JUN 30, 2020

Attorney General Wilson Urges Senate to Pass Law to Fight Shell Companies

(COLUMBIA, S.C.) – June 30, 2020 - South Carolina Attorney General Alan Wilson today signed on to a bipartisan letter signed by 42 attorneys generals urging the U.S. Senate to pass S. 2563, the Improving Laundering Laws and Increasing Comprehensive Information Tracking of Criminal Activity in Shell Holdings (ILLICIT CASH) Act. The letter was sent to Sen. Mike Crapo, Chairman, and Sen. Sherrod Brown, Ranking Member, of the Senate Committee on Banking, Housing and Urban Affairs. The ILLICIT CASH Act updates the federal framework for fighting money laundering and terrorism financing, which has not been comprehensively reassessed since its inception in the 1970s. It creates new tools for information sharing between financial institutions and law enforcement. Along with that, the Act requires a covered entity to report its “beneficial owners,” the actual people who benefit from or control the entity.
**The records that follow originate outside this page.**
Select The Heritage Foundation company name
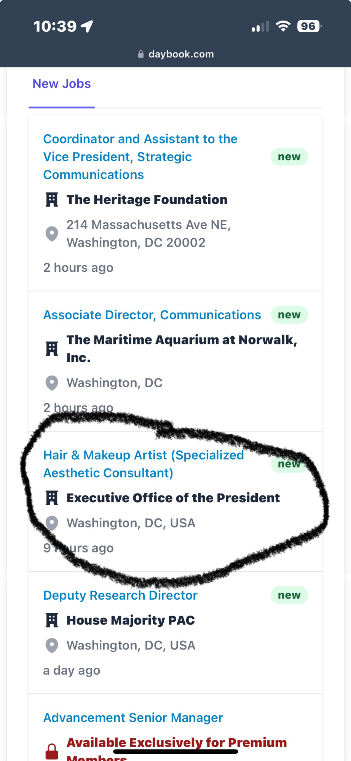Screen dimensions: 351x761 [x=147, y=200]
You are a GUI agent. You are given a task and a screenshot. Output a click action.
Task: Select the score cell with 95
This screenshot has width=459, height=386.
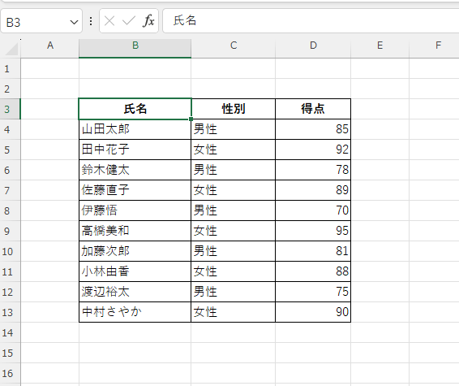313,231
“Money laundering is a key part of major crime organizations and terrorist groups, but it’s something that states cannot track on our own,” Attorney General Wilson said. “It’s long overdue for Congress to update this law to keep up with changes in technology and the way criminals and terrorists operate.”

The letter, led by Arkansas Attorney General Leslie Rutledge and Oregon Attorney General Ellen Rosenblum, recognizes that many states do not have the ability to track information on the actual people who control or benefit from corporations and other entities doing business there. Without that information, states cannot know if an entity is a shell for concealing the illicit proceeds of criminals like drug traffickers, terrorist financiers, tax evaders and corrupt government officials.

Under the ILLICIT CASH Act, certain business entities will have to disclose a “beneficial owner” to the federal government. A beneficial owner is a “natural person” who controls an entity, owns at least 25% of it, or receives economic benefits from it. The Financial Crimes Enforcement Network of the U.S. Department of Treasury (FinCEN) will then keep all the disclosed beneficial ownership information in a federal registry. The Act requires FinCEN to release beneficial ownership information to law enforcement agencies, including at the local and state levels.

The Arkansas and Oregon led letter was also signed by attorneys general in: Alabama, Alaska, California, Colorado, Connecticut, Delaware, District of Columbia, Georgia, Hawaii, Idaho, Illinois, Indiana, Iowa, Kansas, Kentucky, Maine, Maryland, Massachusetts, Michigan, Minnesota, Mississippi, Nebraska, New Jersey, New Mexico, New York, North Carolina, North Dakota, N. Mariana Islands, Ohio, Oklahoma, Oregon, Pennsylvania, Puerto Rico, Rhode Island, South Dakota, Utah, Virginia, Washington, West Virginia and Wisconsin.